All supernatural desires, which we simply enjoy without practically corresponding to them, leave us in a worse state than they found us.

In order to be safe we must proceed without delay to embody the desire in some act or other, prayer, penance, or zealous deed: yet not precipitately, or without counsel.

Frederick William Faber (1814—1863): Growth in Holiness, pp. 23-36.

F.W. Faber: Five Signs of Spiritual Progress (Part 1) Monday, Oct 11 2010 

Are we getting on? …Here are five signs. If we have one of them, it is well; if two, better; if three, better still; if four, capital; if all the five, glorious.

ONE
If we are discontented with our present state, whatever it may be, and want to be something better and higher, we have great reason to be thankful to God.

For such discontent is one of His best gifts, and a great sign that we are really making progress in the spiritual life.

But we must remember that our dissatisfaction with ourselves must be of such a nature as to increase our humility, and not such as to cause disquietude of mind or uneasiness in our devotional exercises.

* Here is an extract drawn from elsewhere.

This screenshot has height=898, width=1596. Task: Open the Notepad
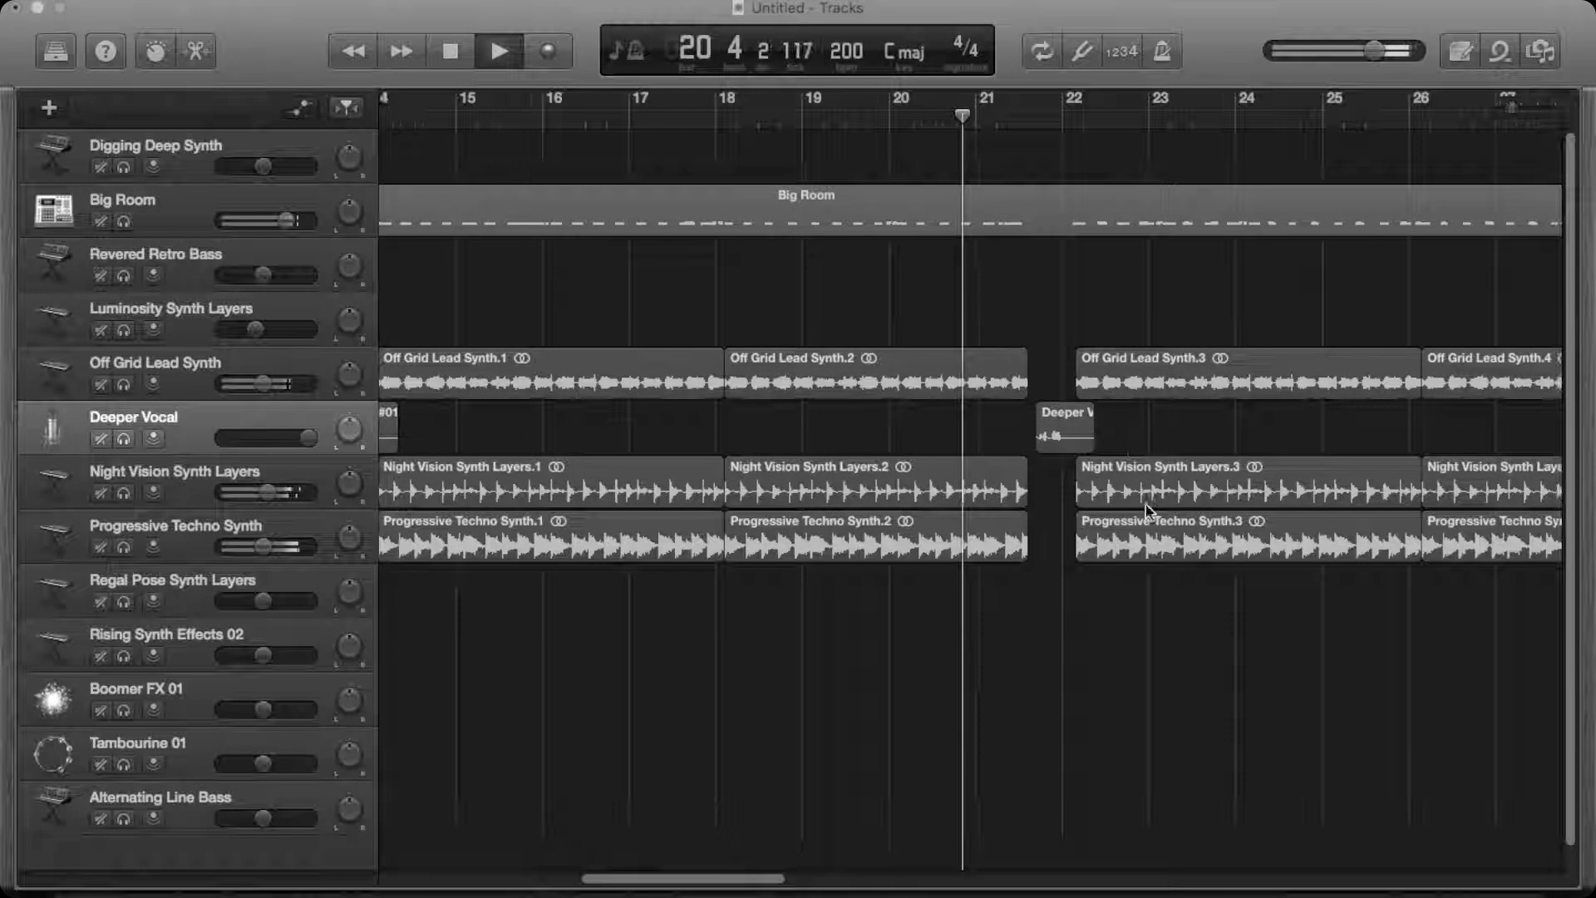click(1461, 52)
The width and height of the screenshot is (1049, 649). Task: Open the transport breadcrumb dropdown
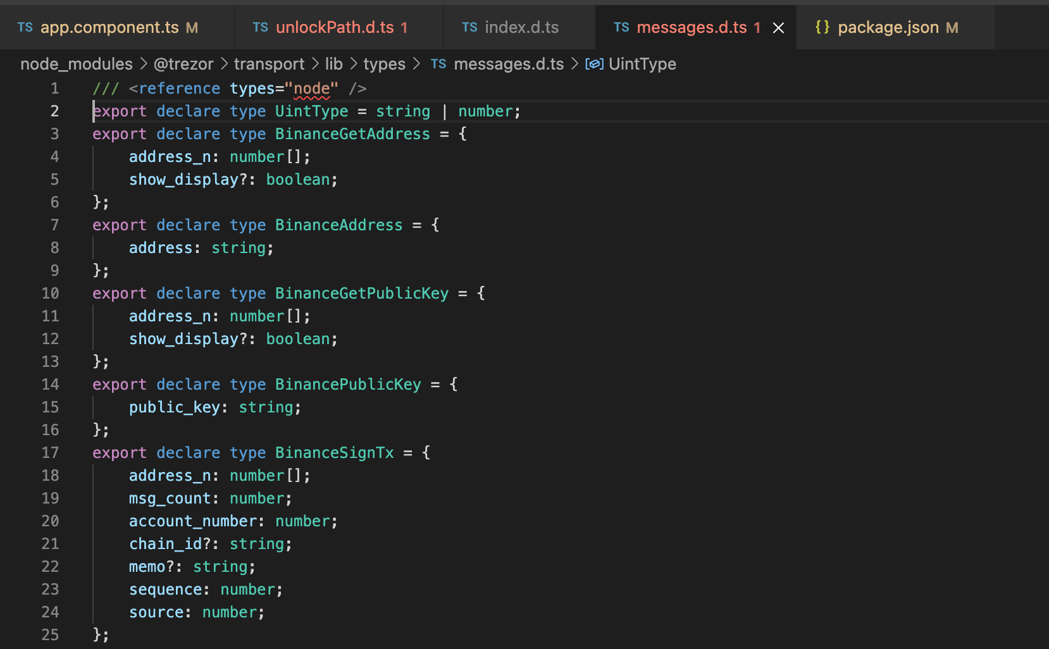pyautogui.click(x=269, y=64)
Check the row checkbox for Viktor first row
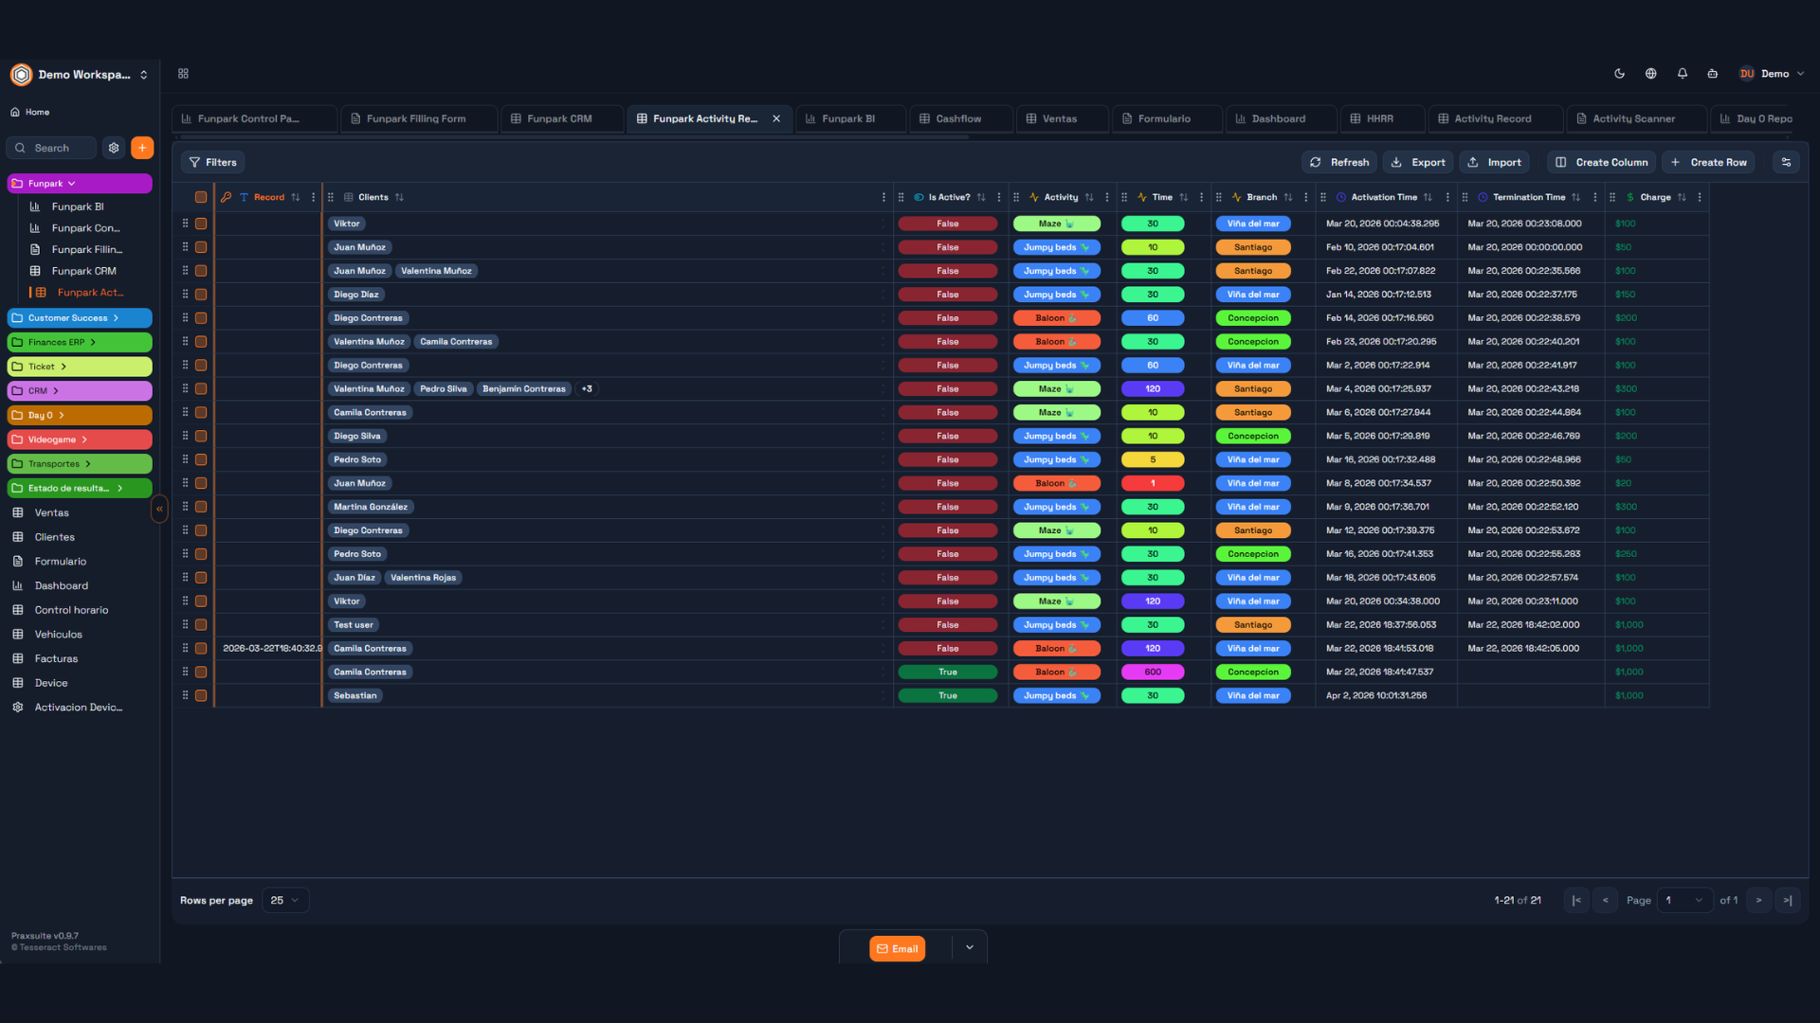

It must be made up of a rather impatient desire to advance in holiness, combined with gratitude for past graces, confidence for future ones, and a keen, indignant feeling of how much more grace we have received than we have corresponded to.

TWO
Again, strange as it may sound, it is a sign of our growth if we are always making new beginnings and fresh starts. The great St. Antony made perfection consist in it.

Yet this is often ignorantly made a motive of discouragement, from persons confounding fresh starts in the devout life with the incessant risings and relapsings of habitual sinners.

Neither must we confound these continual fresh beginnings with the fickleness which so often leads to dissipation, and keeps us back in our heavenward path.

For these new starts seen something higher, and therefore for the most part something arduous; whereas fickleness is tired of the yoke, and seeks ease and change.

Neither again do these beginnings consist in changing our spiritual books, or our penances, or our methods of prayer, much less our directors.

But they consist in two things chiefly: first, a renewal of our intention for the glory of God; and secondly, a revival of our fervour.

THREE
It is also a sign of progress in the spiritual life, when we have some definite thing in view: for instance, if we are trying to acquire the habit of some particular virtue, or to conquer some besetting infirmity, or to accustom ourselves to a certain penance.
All this is a test of earnestness, and also a token of the vigour of divine grace within us.

Whereas if we are attacking no particular part of the enemy’s line, it is hardly a battle; and if we are shooting without an aim, what can come of it but smoke and noise?

It is not likely we are advancing, if, as people speak, we are going on in a general way, without distinctly selecting an end to reach, and actively forcing our way to the end we have thus consciously selected.

Frederick William Faber (1814—1863): Growth in Holiness, pp. 23-36.